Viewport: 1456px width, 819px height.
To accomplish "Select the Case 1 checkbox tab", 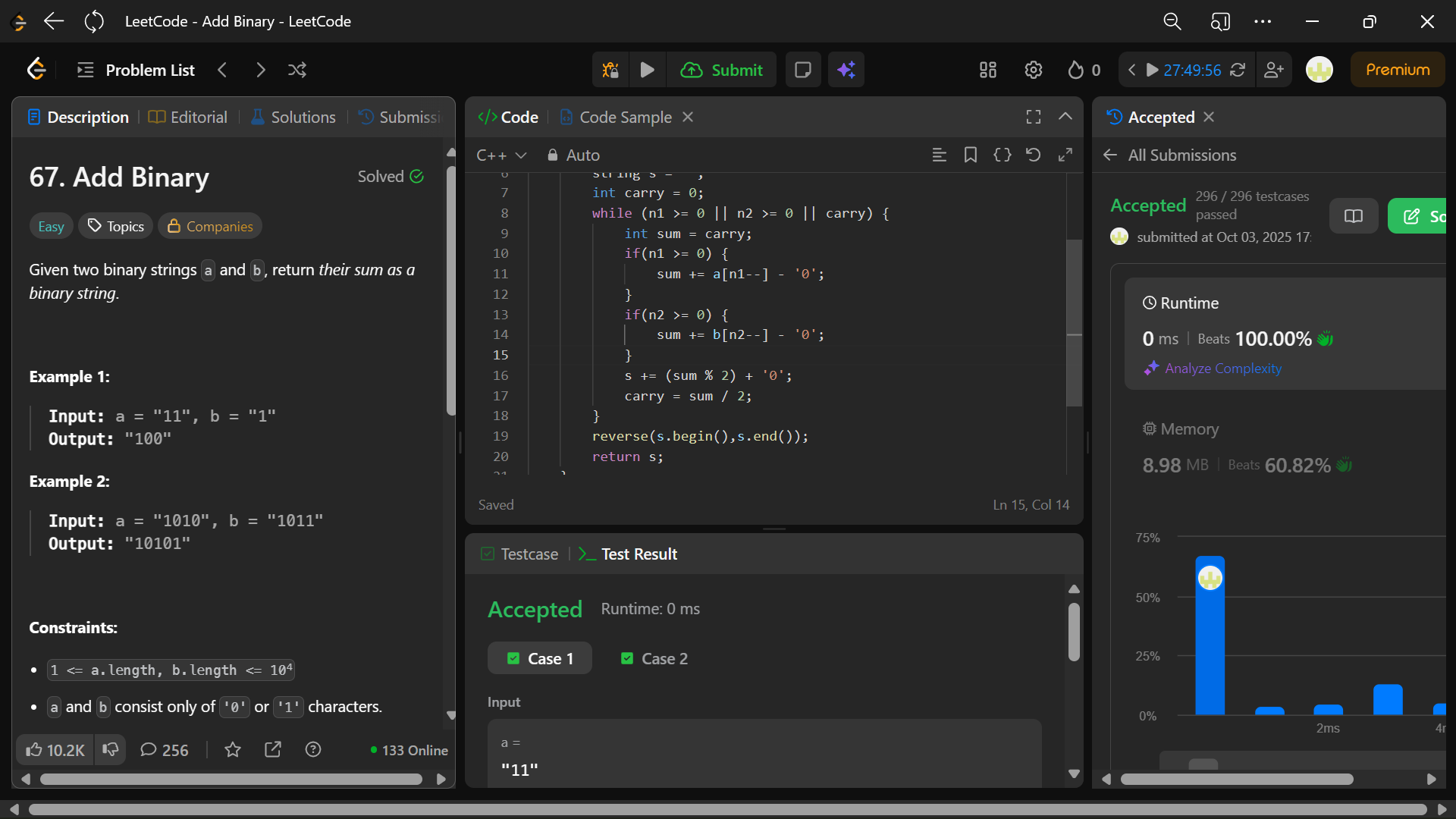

---

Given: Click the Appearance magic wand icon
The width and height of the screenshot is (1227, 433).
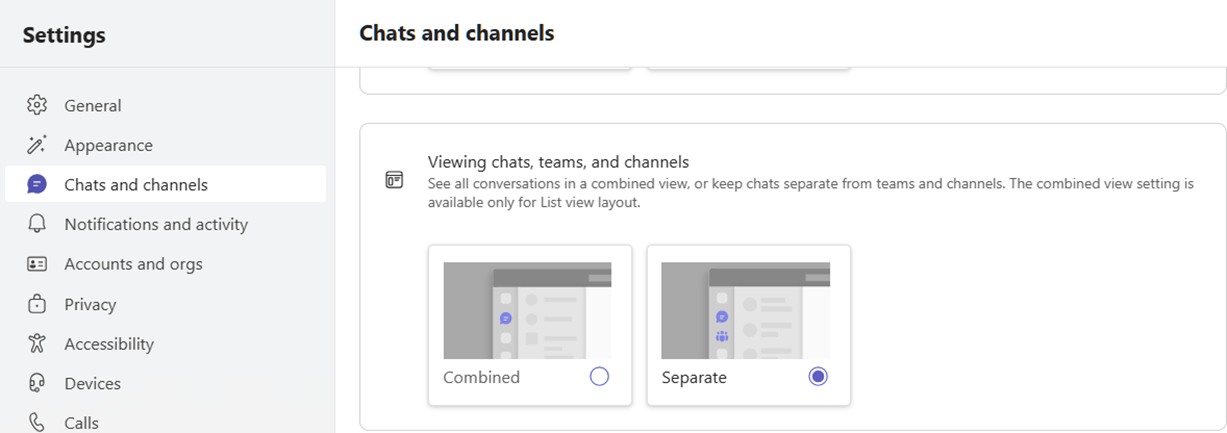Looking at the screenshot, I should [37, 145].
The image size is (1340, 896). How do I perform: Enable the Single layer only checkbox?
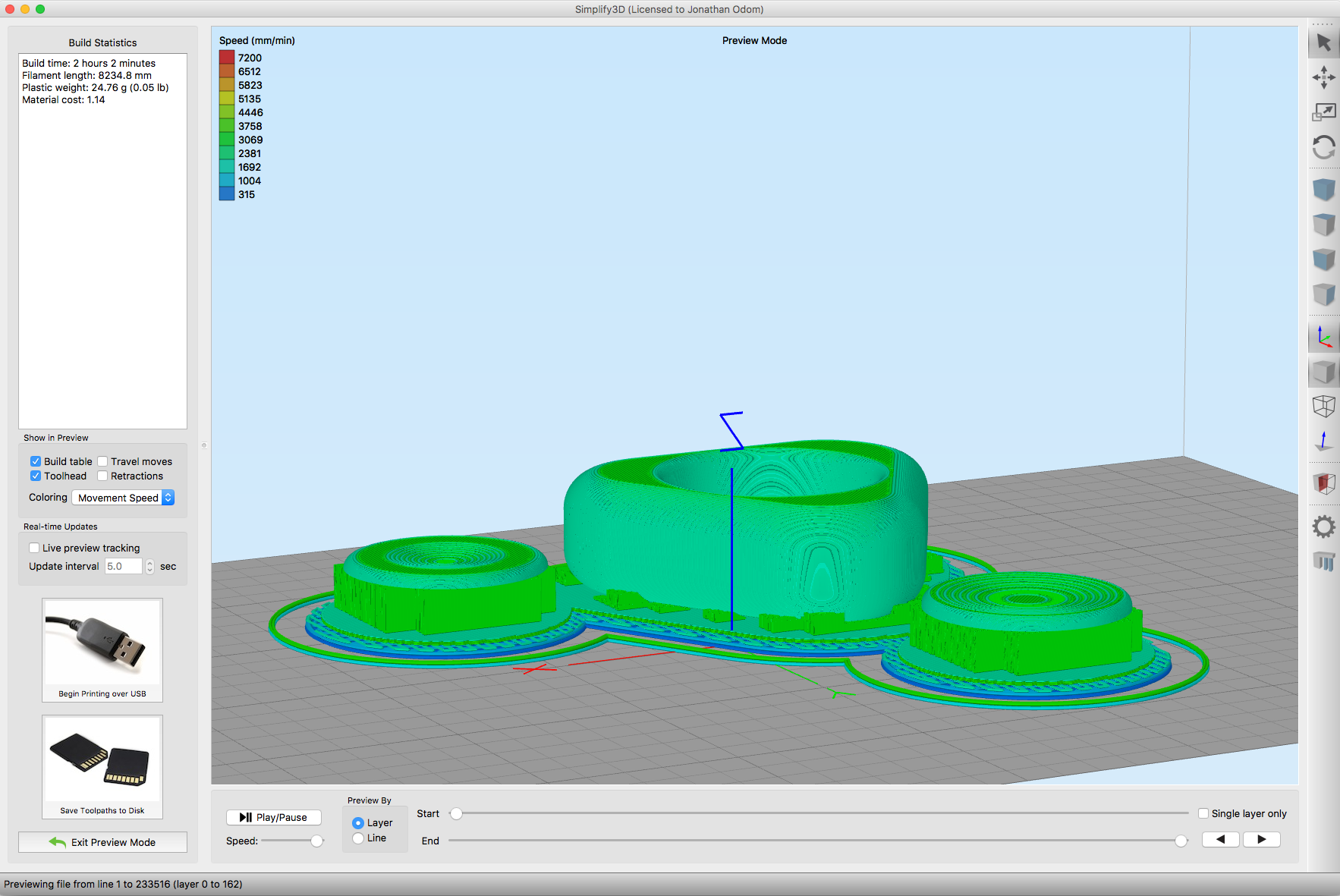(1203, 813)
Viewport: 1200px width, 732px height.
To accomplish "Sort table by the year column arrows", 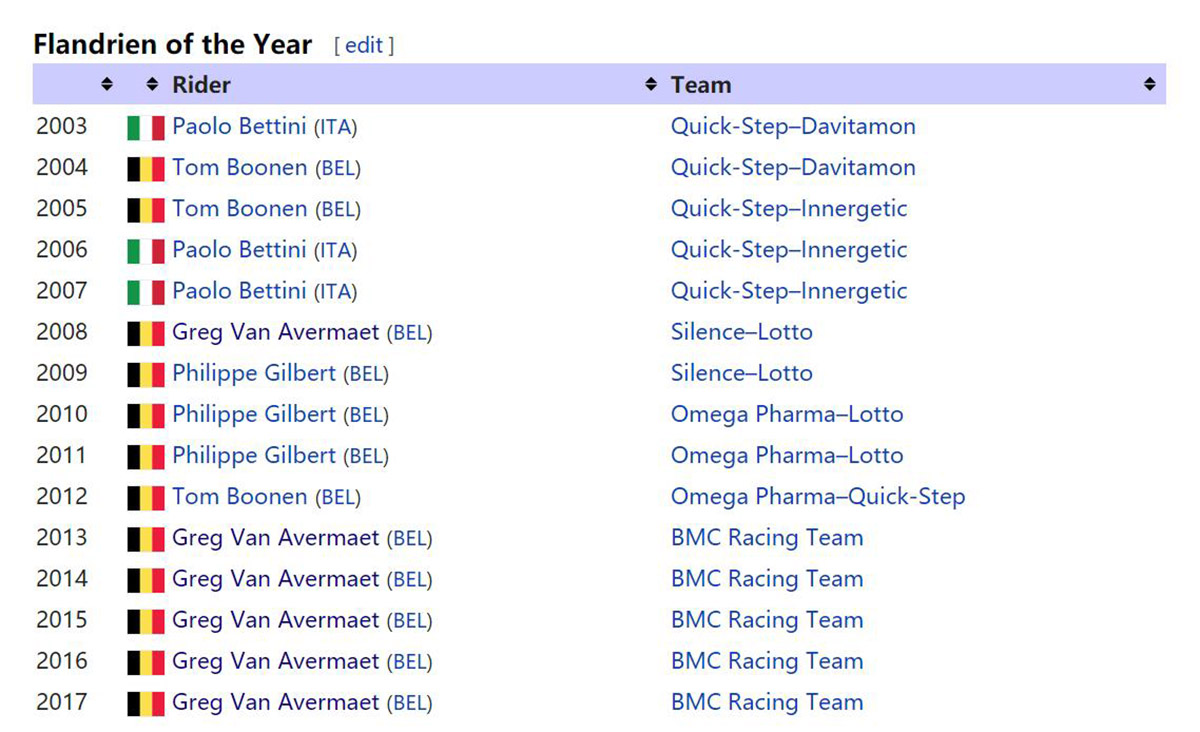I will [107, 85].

Do this:
Transcribe the data verbatim, from the line containing "Given: Click the Appearance magic wand icon" through the line containing "(1203, 813)", including both of those lines. Leave the pictures out of your transcription.

Answer:
Given: Click the Appearance magic wand icon
The width and height of the screenshot is (1227, 433).
Looking at the screenshot, I should [37, 145].
The image size is (1340, 896). How do I perform: Enable the Single layer only checkbox?
(1203, 813)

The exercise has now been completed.